Exercise
Within the lines below, find those that hold the string "agent" and copy each one.

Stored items
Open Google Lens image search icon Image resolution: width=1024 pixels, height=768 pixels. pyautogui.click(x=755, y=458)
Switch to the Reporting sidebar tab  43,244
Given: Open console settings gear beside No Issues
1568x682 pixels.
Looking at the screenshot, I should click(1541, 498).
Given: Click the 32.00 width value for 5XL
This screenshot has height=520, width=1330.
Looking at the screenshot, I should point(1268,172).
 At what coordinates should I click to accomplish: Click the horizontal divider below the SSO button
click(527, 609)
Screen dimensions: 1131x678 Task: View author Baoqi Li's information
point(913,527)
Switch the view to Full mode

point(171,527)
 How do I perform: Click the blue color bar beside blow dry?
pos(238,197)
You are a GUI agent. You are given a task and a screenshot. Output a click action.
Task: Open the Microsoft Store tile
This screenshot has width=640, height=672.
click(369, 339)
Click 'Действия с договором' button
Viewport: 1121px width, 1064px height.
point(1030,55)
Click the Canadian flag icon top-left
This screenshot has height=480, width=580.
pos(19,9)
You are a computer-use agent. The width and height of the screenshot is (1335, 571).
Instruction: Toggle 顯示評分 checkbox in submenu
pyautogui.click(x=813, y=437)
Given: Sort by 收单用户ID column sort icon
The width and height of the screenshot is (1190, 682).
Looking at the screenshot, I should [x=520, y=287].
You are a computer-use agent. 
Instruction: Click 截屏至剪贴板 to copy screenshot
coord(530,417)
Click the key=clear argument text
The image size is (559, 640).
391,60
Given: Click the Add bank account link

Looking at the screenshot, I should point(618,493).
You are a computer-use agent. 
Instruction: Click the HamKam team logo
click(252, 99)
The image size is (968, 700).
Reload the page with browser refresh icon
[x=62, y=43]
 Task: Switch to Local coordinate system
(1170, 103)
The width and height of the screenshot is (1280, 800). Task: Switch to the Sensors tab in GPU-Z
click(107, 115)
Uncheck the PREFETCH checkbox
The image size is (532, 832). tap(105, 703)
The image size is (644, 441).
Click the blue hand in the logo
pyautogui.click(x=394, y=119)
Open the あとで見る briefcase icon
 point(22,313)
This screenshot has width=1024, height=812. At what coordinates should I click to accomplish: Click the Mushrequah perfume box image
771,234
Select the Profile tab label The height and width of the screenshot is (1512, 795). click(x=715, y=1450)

Response area
You are a GUI agent. You are given a task and a screenshot. Output a click action.
You are a computer-use agent. The width and height of the screenshot is (1335, 571).
You are a computer-use agent. 
You are a computer-use agent. 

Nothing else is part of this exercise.